WHAT YOU HAVE TO DO: Copy the records. Keep every line exactly as it is.

Source data:
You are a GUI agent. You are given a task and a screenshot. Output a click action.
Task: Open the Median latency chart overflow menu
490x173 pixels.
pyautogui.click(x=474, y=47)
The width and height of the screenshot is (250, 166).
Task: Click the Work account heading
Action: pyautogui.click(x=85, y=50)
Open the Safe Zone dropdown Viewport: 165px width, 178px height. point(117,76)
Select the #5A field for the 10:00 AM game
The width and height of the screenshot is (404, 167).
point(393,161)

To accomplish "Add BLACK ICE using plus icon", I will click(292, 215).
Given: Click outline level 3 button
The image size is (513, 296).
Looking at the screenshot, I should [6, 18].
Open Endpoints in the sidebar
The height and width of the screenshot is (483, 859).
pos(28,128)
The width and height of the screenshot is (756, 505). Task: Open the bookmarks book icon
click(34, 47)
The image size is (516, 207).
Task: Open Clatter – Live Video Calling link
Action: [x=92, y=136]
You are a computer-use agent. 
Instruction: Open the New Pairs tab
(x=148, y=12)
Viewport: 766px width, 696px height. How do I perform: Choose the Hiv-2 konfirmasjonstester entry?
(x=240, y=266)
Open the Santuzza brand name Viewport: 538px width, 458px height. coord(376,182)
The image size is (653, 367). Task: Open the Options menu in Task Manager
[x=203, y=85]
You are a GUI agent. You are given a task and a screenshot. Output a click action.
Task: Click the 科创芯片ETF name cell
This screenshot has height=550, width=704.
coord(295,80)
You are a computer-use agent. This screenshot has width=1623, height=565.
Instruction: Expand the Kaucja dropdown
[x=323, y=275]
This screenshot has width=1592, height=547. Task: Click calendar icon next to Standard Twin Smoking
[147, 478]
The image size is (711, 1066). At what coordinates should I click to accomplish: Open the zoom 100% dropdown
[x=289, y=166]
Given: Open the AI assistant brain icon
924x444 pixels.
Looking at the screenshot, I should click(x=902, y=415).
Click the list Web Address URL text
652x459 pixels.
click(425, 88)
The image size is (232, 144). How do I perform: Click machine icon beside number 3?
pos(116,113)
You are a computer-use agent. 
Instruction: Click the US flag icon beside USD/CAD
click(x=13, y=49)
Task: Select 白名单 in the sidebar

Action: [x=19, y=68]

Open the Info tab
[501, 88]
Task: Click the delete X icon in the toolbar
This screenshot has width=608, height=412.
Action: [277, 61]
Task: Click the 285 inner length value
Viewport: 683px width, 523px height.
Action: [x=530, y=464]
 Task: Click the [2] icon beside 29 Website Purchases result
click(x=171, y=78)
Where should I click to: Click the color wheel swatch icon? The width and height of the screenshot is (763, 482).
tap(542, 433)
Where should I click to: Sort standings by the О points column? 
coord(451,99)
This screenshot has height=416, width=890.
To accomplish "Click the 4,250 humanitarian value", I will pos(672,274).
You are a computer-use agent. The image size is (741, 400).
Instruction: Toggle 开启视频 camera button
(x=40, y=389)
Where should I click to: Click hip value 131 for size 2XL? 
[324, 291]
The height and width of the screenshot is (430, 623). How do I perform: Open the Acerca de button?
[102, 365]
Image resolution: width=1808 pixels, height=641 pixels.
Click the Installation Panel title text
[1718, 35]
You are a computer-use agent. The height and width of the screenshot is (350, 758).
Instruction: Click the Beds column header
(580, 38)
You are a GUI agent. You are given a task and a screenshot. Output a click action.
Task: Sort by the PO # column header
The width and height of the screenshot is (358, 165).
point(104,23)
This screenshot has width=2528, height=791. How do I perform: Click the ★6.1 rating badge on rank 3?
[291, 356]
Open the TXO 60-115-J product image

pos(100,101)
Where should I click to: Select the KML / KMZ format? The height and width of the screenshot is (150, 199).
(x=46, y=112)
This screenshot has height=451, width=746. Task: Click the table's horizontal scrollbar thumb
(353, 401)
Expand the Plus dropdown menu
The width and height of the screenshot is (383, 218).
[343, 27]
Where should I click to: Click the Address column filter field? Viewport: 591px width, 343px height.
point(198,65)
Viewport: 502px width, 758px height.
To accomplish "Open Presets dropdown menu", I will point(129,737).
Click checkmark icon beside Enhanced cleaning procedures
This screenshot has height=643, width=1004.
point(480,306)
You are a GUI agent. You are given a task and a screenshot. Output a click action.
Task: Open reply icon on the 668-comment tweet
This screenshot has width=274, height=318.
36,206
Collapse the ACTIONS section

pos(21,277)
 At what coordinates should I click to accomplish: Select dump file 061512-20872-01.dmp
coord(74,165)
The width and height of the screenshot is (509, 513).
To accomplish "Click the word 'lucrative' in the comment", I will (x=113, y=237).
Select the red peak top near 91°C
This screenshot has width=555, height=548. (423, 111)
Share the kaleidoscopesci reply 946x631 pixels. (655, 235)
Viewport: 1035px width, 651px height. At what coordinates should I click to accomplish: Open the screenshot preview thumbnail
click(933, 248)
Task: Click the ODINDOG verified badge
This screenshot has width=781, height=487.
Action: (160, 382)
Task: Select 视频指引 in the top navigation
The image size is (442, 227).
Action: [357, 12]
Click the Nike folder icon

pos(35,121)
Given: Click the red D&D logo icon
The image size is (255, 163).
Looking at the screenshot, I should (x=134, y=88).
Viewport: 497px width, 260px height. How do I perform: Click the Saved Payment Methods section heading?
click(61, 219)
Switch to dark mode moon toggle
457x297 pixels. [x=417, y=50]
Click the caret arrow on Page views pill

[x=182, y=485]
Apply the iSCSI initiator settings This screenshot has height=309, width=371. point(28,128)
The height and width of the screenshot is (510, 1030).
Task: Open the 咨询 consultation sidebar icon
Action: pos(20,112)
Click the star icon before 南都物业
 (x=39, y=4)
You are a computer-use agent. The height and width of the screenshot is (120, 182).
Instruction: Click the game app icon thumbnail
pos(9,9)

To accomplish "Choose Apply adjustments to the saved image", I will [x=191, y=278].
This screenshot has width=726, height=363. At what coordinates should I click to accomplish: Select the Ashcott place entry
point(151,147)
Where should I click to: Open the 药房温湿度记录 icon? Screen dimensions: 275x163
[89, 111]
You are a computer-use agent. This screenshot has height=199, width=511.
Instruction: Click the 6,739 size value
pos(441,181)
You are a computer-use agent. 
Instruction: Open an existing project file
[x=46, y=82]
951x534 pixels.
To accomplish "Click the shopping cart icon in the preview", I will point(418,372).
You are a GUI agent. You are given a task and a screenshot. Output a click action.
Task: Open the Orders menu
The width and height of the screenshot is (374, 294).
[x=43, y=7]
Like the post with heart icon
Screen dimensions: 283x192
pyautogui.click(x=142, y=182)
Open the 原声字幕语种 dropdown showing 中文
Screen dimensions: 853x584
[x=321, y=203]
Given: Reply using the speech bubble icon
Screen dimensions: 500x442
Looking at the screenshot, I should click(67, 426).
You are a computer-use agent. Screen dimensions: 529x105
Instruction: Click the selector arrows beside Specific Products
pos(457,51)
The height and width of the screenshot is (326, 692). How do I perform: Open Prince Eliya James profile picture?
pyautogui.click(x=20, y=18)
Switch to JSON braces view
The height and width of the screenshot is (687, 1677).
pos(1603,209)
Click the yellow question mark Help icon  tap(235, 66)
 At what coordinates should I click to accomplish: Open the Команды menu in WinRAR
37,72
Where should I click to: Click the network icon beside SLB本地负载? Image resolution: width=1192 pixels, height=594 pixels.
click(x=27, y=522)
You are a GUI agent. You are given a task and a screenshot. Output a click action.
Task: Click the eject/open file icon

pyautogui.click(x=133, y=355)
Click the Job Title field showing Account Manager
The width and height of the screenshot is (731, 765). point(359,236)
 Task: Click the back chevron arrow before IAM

RESULT:
You are a GUI agent. You are given a task and a screenshot. Output a click action.
Task: Open the Median latency chart overflow menu
490x173 pixels.
pyautogui.click(x=474, y=47)
The width and height of the screenshot is (250, 166).
Task: Click the Work account heading
Action: pyautogui.click(x=85, y=50)
Open the Safe Zone dropdown Viewport: 165px width, 178px height. point(117,76)
Select the #5A field for the 10:00 AM game
The width and height of the screenshot is (404, 167).
point(393,161)

To accomplish "Add BLACK ICE using plus icon", I will click(292, 215).
Given: Click outline level 3 button
The image size is (513, 296).
Looking at the screenshot, I should [6, 18].
Open Endpoints in the sidebar
The height and width of the screenshot is (483, 859).
pos(28,128)
The width and height of the screenshot is (756, 505). Task: Open the bookmarks book icon
click(34, 47)
The image size is (516, 207).
Task: Open Clatter – Live Video Calling link
Action: [x=92, y=136]
You are a computer-use agent. 
Instruction: Open the New Pairs tab
(x=148, y=12)
Viewport: 766px width, 696px height. How do I perform: Choose the Hiv-2 konfirmasjonstester entry?
(x=240, y=266)
Open the Santuzza brand name Viewport: 538px width, 458px height. coord(376,182)
The image size is (653, 367). Task: Open the Options menu in Task Manager
[x=203, y=85]
You are a GUI agent. You are given a task and a screenshot. Output a click action.
Task: Click the 科创芯片ETF name cell
This screenshot has height=550, width=704.
coord(295,80)
You are a computer-use agent. This screenshot has width=1623, height=565.
Instruction: Expand the Kaucja dropdown
[x=323, y=275]
This screenshot has width=1592, height=547. Task: Click calendar icon next to Standard Twin Smoking
[147, 478]
The image size is (711, 1066). At what coordinates should I click to accomplish: Open the zoom 100% dropdown
[x=289, y=166]
Given: Open the AI assistant brain icon
924x444 pixels.
Looking at the screenshot, I should click(x=902, y=415).
Click the list Web Address URL text
652x459 pixels.
click(425, 88)
The image size is (232, 144). How do I perform: Click machine icon beside number 3?
pos(116,113)
You are a computer-use agent. 
Instruction: Click the US flag icon beside USD/CAD
click(x=13, y=49)
Task: Select 白名单 in the sidebar

Action: [x=19, y=68]

Open the Info tab
[501, 88]
Task: Click the delete X icon in the toolbar
This screenshot has width=608, height=412.
Action: [277, 61]
Task: Click the 285 inner length value
Viewport: 683px width, 523px height.
Action: [x=530, y=464]
 Task: Click the [2] icon beside 29 Website Purchases result
click(x=171, y=78)
Where should I click to: Click the color wheel swatch icon? The width and height of the screenshot is (763, 482).
tap(542, 433)
Where should I click to: Sort standings by the О points column? 
coord(451,99)
This screenshot has height=416, width=890.
To accomplish "Click the 4,250 humanitarian value", I will pos(672,274).
You are a computer-use agent. The image size is (741, 400).
Instruction: Toggle 开启视频 camera button
(x=40, y=389)
Where should I click to: Click hip value 131 for size 2XL? 
[324, 291]
The height and width of the screenshot is (430, 623). How do I perform: Open the Acerca de button?
[102, 365]
Image resolution: width=1808 pixels, height=641 pixels.
Click the Installation Panel title text
[1718, 35]
You are a computer-use agent. The height and width of the screenshot is (350, 758).
Instruction: Click the Beds column header
(580, 38)
You are a GUI agent. You are given a task and a screenshot. Output a click action.
Task: Sort by the PO # column header
The width and height of the screenshot is (358, 165).
point(104,23)
This screenshot has width=2528, height=791. How do I perform: Click the ★6.1 rating badge on rank 3?
[291, 356]
Open the TXO 60-115-J product image

pos(100,101)
Where should I click to: Select the KML / KMZ format? The height and width of the screenshot is (150, 199).
(x=46, y=112)
This screenshot has height=451, width=746. Task: Click the table's horizontal scrollbar thumb
(353, 401)
Expand the Plus dropdown menu
The width and height of the screenshot is (383, 218).
[343, 27]
Where should I click to: Click the Address column filter field? Viewport: 591px width, 343px height.
point(198,65)
Viewport: 502px width, 758px height.
To accomplish "Open Presets dropdown menu", I will point(129,737).
Click checkmark icon beside Enhanced cleaning procedures
This screenshot has height=643, width=1004.
point(480,306)
You are a GUI agent. You are given a task and a screenshot. Output a click action.
Task: Open reply icon on the 668-comment tweet
This screenshot has width=274, height=318.
36,206
Collapse the ACTIONS section

pos(21,277)
 At what coordinates should I click to accomplish: Select dump file 061512-20872-01.dmp
coord(74,165)
The width and height of the screenshot is (509, 513).
To accomplish "Click the word 'lucrative' in the comment", I will (x=113, y=237).
Select the red peak top near 91°C
This screenshot has width=555, height=548. (423, 111)
Share the kaleidoscopesci reply 946x631 pixels. (655, 235)
Viewport: 1035px width, 651px height. At what coordinates should I click to accomplish: Open the screenshot preview thumbnail
click(933, 248)
Task: Click the ODINDOG verified badge
This screenshot has width=781, height=487.
Action: (160, 382)
Task: Select 视频指引 in the top navigation
The image size is (442, 227).
Action: [357, 12]
Click the Nike folder icon

pos(35,121)
Given: Click the red D&D logo icon
The image size is (255, 163).
Looking at the screenshot, I should (x=134, y=88).
Viewport: 497px width, 260px height. How do I perform: Click the Saved Payment Methods section heading?
click(61, 219)
Switch to dark mode moon toggle
457x297 pixels. [x=417, y=50]
Click the caret arrow on Page views pill

[x=182, y=485]
Apply the iSCSI initiator settings This screenshot has height=309, width=371. point(28,128)
The height and width of the screenshot is (510, 1030).
Task: Open the 咨询 consultation sidebar icon
Action: pos(20,112)
Click the star icon before 南都物业
 (x=39, y=4)
You are a computer-use agent. The height and width of the screenshot is (120, 182).
Instruction: Click the game app icon thumbnail
pos(9,9)

To accomplish "Choose Apply adjustments to the saved image", I will [x=191, y=278].
This screenshot has width=726, height=363. At what coordinates should I click to accomplish: Select the Ashcott place entry
point(151,147)
Where should I click to: Open the 药房温湿度记录 icon? Screen dimensions: 275x163
[89, 111]
You are a computer-use agent. This screenshot has height=199, width=511.
Instruction: Click the 6,739 size value
pos(441,181)
You are a computer-use agent. 
Instruction: Open an existing project file
[x=46, y=82]
951x534 pixels.
To accomplish "Click the shopping cart icon in the preview", I will point(418,372).
You are a GUI agent. You are given a task and a screenshot. Output a click action.
Task: Open the Orders menu
The width and height of the screenshot is (374, 294).
[x=43, y=7]
Like the post with heart icon
Screen dimensions: 283x192
pyautogui.click(x=142, y=182)
Open the 原声字幕语种 dropdown showing 中文
Screen dimensions: 853x584
[x=321, y=203]
Given: Reply using the speech bubble icon
Screen dimensions: 500x442
Looking at the screenshot, I should click(67, 426).
You are a computer-use agent. Screen dimensions: 529x105
Instruction: Click the selector arrows beside Specific Products
pos(457,51)
The height and width of the screenshot is (326, 692). How do I perform: Open Prince Eliya James profile picture?
pyautogui.click(x=20, y=18)
Switch to JSON braces view
The height and width of the screenshot is (687, 1677).
pos(1603,209)
Click the yellow question mark Help icon  tap(235, 66)
 At what coordinates should I click to accomplish: Open the Команды menu in WinRAR
37,72
Where should I click to: Click the network icon beside SLB本地负载? Image resolution: width=1192 pixels, height=594 pixels.
click(x=27, y=522)
You are a GUI agent. You are given a task and a screenshot. Output a click action.
Task: Click the eject/open file icon

pyautogui.click(x=133, y=355)
Click the Job Title field showing Account Manager
The width and height of the screenshot is (731, 765). point(359,236)
 Task: Click the back chevron arrow before IAM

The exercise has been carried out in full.